As folks in the crowd began to leave, shocked by what He said, Jesus did not say, “Wait, come back. Let me explain. It was just symbolic.” Instead, He let them leave, and then turned to His 12 apostles and defiantly challenged them: “Do you also want to leave?”
Good ol’ Peter spoke up in reply, “To whom shall we go? You have the words of eternal life.” In all likelihood, Peter was probably thinking, “I’m staying, but what you just said makes no sense!”
Maybe it started to make some sense at the Last Supper, when Jesus held up bread and wine and said, “This is my body….This is my blood.”
It certainly made sense to the apostle Paul, who wrote about the Eucharistic ritual in his first letter to the Corinthians: “Is not the cup…a participation in the blood of Christ?

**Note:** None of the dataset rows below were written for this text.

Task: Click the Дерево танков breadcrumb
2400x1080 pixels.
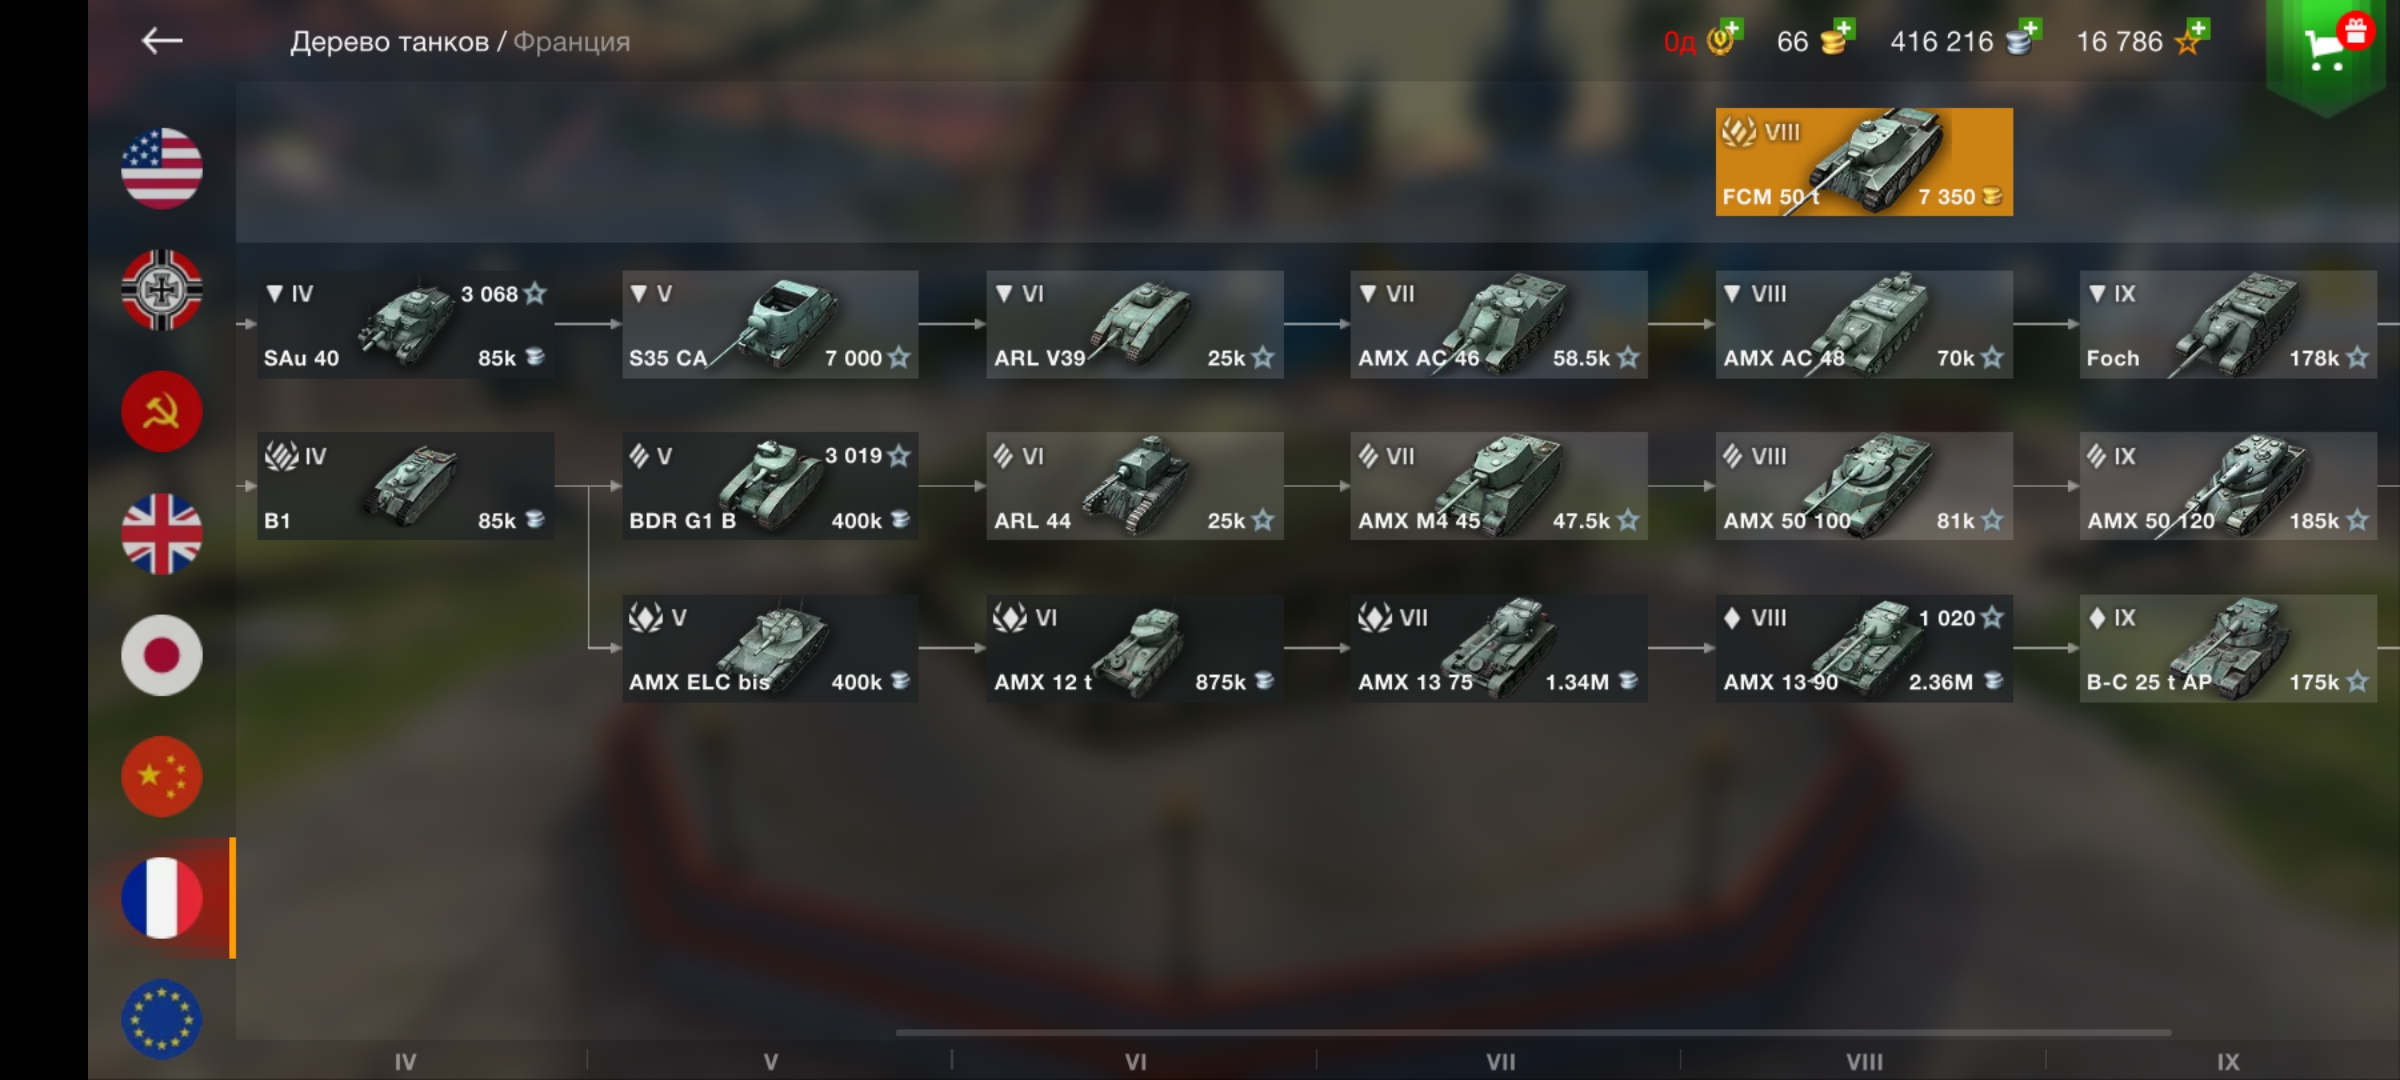Action: pyautogui.click(x=389, y=42)
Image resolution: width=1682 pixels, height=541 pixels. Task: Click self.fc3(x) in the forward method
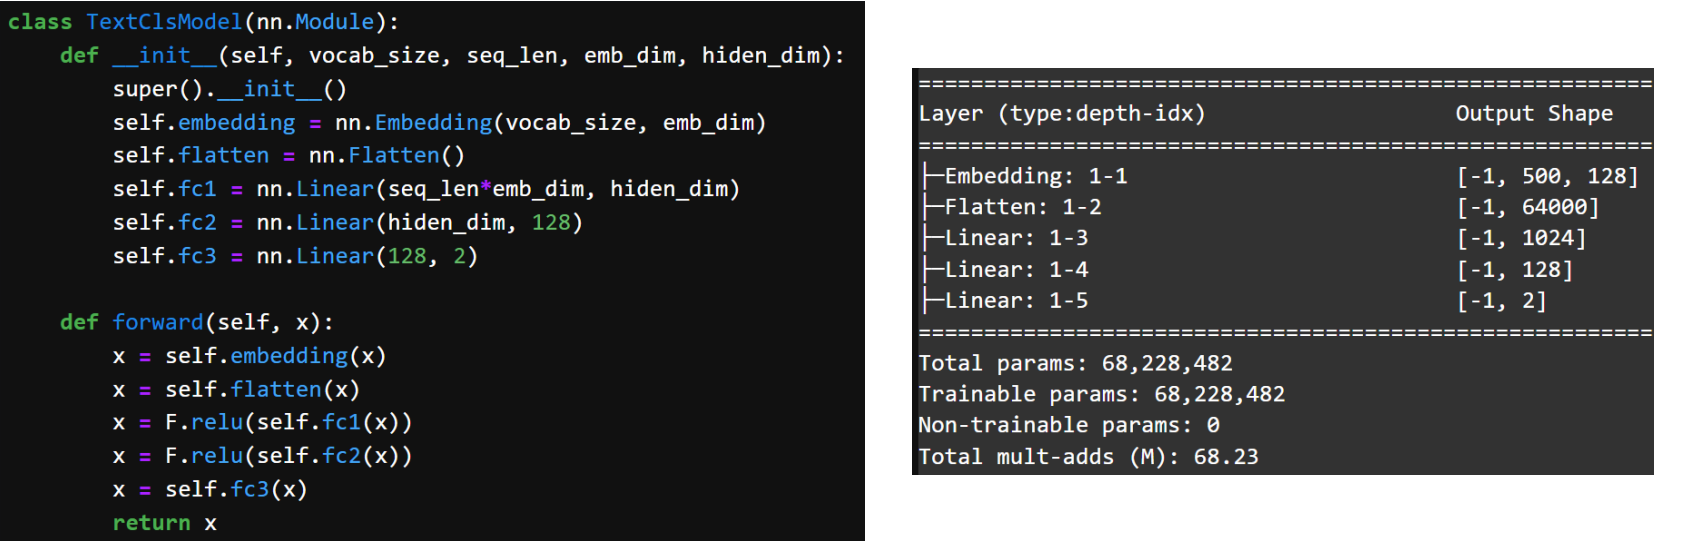236,489
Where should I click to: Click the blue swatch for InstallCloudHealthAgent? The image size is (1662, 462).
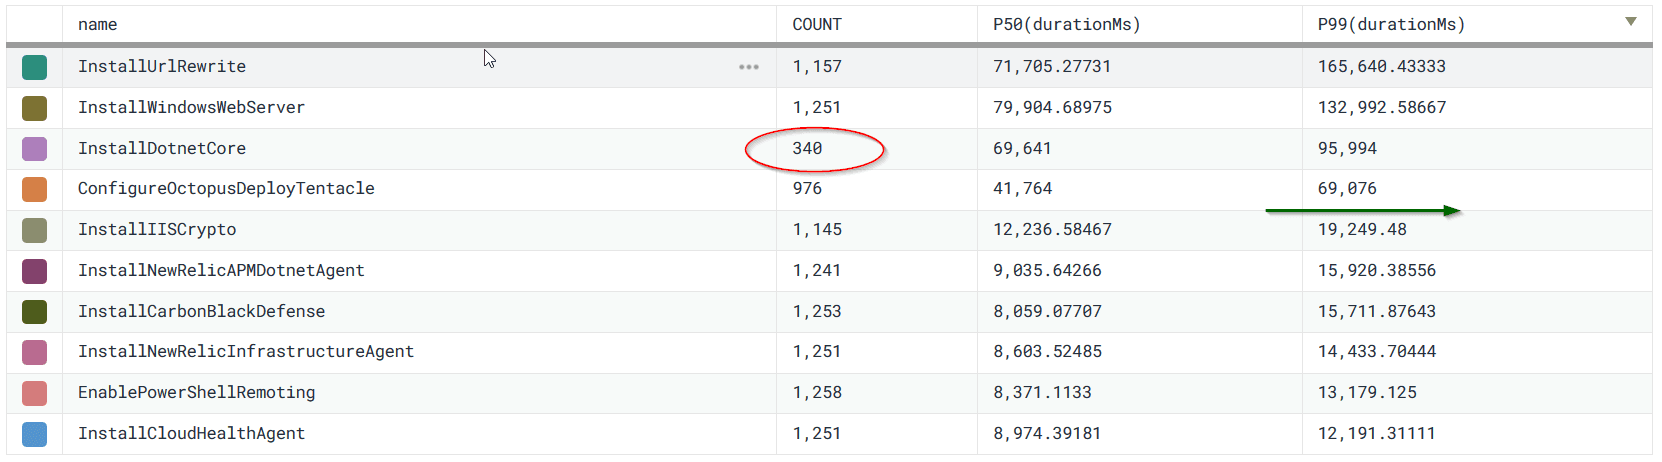click(x=34, y=434)
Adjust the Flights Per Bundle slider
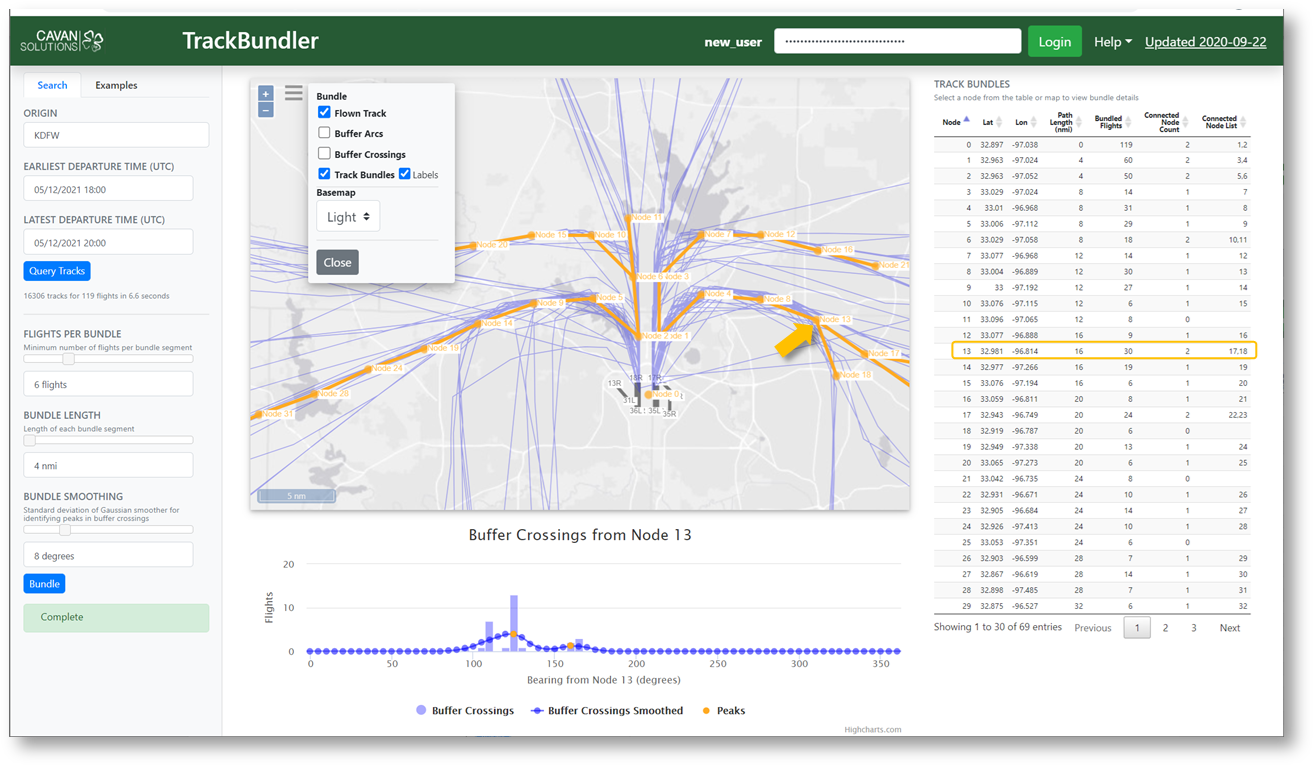 coord(68,359)
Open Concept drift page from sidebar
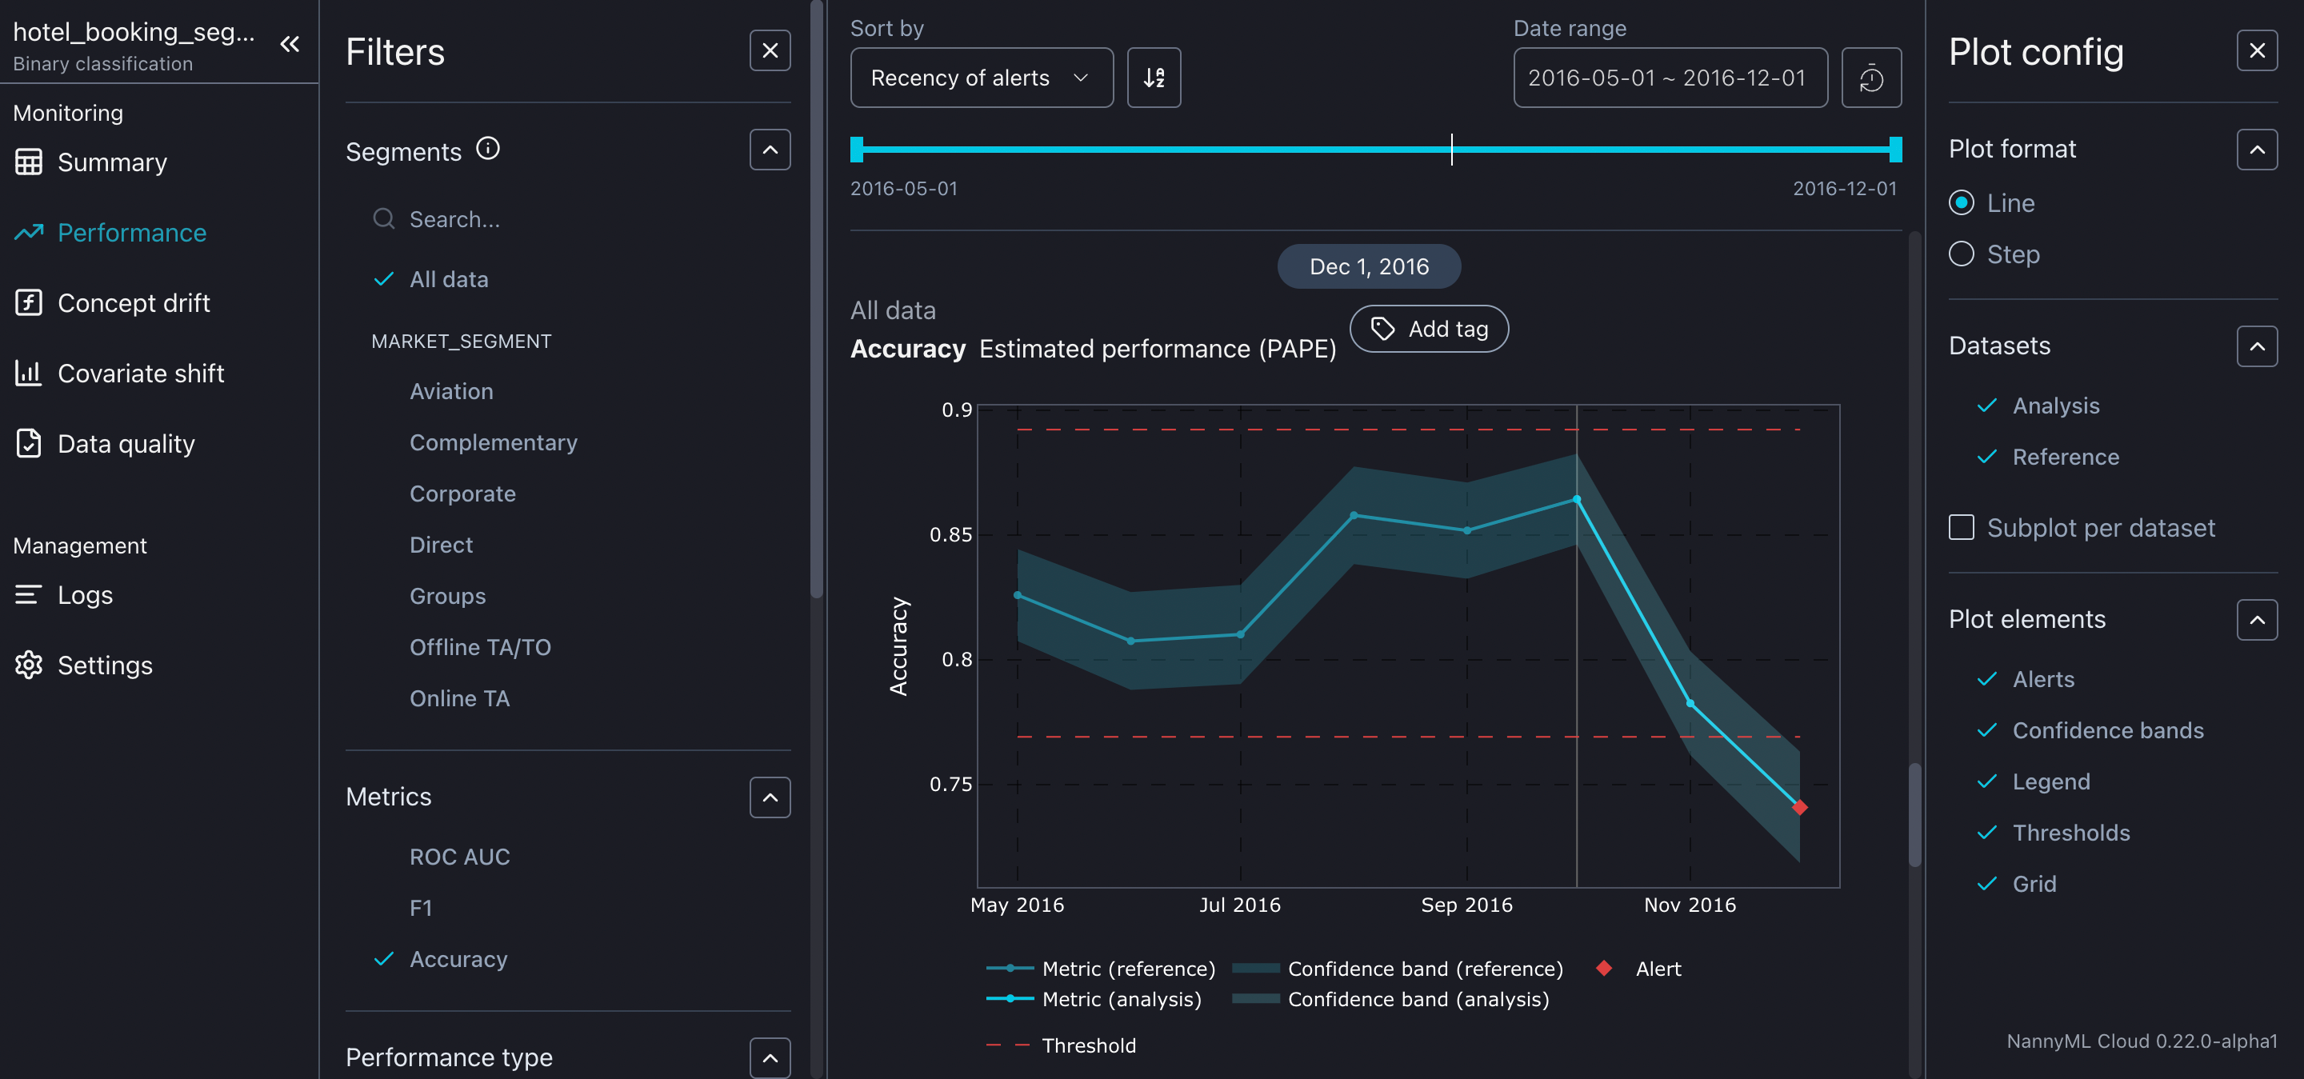 pyautogui.click(x=133, y=303)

And is not the bread that we break a participation in the body of Christ?” The clincher comes a few verses later when Paul exclaimed, “Whoever eats the bread or drinks the cup of the Lord in an unworthy manner will be guilty of sinning against the body and blood of the Lord….For anyone who eats and drinks without recognizing the body of the Lord eats and drinks judgment on himself.”
“…without RECOGNIZING the body of the Lord…” That does not sound like symbolic, figure-of-speech language, does it? It sure sounds like St. Paul knew without a doubt that the bread and wine are truly the body and blood of Jesus.
The Eucharist is the source and summit of the Christian life, because it truly is Jesus. Our Lord proclaimed it, the apostles believed it, and the Bible clearly teaches it. And as Catholics, we should not be defensive about it.
Oh, and one last thing, in case you’re not sure: Catholics definitely ARE real Christians.